-------- Document passage --------

In May 1987, services from Leeds were diverted to run via Lancaster (with a reversal) rather than directly via Hest Bank, and the Heysham branch was reopened to passengers in connection with the daily sailing to the Isle of Man. Promenade was replaced by a smaller station closer to the town centre in May 1994 and the Heysham line singled under the control of the signal box at Bare Lane. Following signalling renewal work in late 2012, the entire line is now supervised from the PSB at Preston.

==Services==
All passenger services are operated by Northern, which runs trains slightly more than once per hour in each direction. Most are shuttles between Lancaster and Morecambe, with just one train a day continuing to Heysham to connect with ferries, primarily using Class 156 diesel multiple units. A few services continue beyond Lancaster to Skipton and Leeds (see Leeds–Morecambe line), and generally use Class 158 units.

The first train each weekday was formerly service from Lancaster (though in the past it started back from Barrow) to Windermere which leaves the West Coast Main Line (WCML) at Hest Bank South Junction, called at and reversed at , called at Bare Lane again and rejoined the WCML at Hest Bank North Junction and continued to Windermere. It provided a token parliamentary service over the Bare Lane to Hest Bank curve and until April 2016 was operated by TransPennine Express. Prior to the December 2008 timetable change it ran Windermere–Lancaster–Morecambe–Barrow in the late evening. One Monday to Saturday and three Sunday afternoon trains from Morecambe to Leeds were also scheduled to use the curve. Since the May 2019 timetable change, this is now provided by a solitary Mon-Sat early morning train between Lancaster and Morecambe via Carnforth.

--------

▶ _What you need to do_:
1. In the passage on Morecambe and Heysham rail services, reproduce word for word the stretch that begins at the words "In May 1987, services" and stops after the words "PSB at Preston.".
2. Translate this sentence from the passage on Morecambe and Heysham rail services into Spanish: "Following signalling renewal work in late 2012, the entire line is now supervised from the PSB at Preston."

-------- Data under study --------

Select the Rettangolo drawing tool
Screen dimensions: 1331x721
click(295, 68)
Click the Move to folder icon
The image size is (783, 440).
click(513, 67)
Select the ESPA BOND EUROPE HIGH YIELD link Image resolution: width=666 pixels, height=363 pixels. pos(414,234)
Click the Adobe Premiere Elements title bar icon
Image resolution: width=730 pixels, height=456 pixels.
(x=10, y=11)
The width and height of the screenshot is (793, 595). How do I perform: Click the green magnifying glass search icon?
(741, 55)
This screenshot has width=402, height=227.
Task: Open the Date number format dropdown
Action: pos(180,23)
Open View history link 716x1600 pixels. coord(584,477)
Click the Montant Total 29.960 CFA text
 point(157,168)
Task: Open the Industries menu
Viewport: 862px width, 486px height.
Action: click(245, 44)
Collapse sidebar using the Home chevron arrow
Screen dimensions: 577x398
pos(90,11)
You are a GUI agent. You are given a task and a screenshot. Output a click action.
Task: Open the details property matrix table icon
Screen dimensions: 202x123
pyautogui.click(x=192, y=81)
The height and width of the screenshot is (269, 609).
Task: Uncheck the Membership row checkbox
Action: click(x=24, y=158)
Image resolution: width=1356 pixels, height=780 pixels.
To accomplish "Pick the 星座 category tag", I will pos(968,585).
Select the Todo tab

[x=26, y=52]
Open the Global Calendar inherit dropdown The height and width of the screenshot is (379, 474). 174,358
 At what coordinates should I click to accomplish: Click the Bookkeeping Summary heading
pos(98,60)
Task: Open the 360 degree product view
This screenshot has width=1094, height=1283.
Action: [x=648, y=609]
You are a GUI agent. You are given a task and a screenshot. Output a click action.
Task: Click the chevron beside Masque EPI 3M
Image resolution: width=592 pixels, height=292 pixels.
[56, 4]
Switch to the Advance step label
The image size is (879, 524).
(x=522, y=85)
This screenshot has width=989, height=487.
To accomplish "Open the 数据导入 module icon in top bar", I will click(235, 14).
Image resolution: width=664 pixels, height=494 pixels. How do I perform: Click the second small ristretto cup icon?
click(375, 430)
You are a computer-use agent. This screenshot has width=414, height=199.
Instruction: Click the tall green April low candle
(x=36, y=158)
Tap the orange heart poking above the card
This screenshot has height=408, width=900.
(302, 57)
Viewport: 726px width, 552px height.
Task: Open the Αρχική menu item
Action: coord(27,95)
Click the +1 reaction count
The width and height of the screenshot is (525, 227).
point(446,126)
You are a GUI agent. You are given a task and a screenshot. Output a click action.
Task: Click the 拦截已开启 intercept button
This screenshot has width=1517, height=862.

--------

▶ _Answers to the tasks_:
1.
In May 1987, services from Leeds were diverted to run via Lancaster (with a reversal) rather than directly via Hest Bank, and the Heysham branch was reopened to passengers in connection with the daily sailing to the Isle of Man. Promenade was replaced by a smaller station closer to the town centre in May 1994 and the Heysham line singled under the control of the signal box at Bare Lane. Following signalling renewal work in late 2012, the entire line is now supervised from the PSB at Preston.

2. Tras las obras de renovación de la señalización a finales de 2012, toda la línea está ahora supervisada desde el PSB de Preston.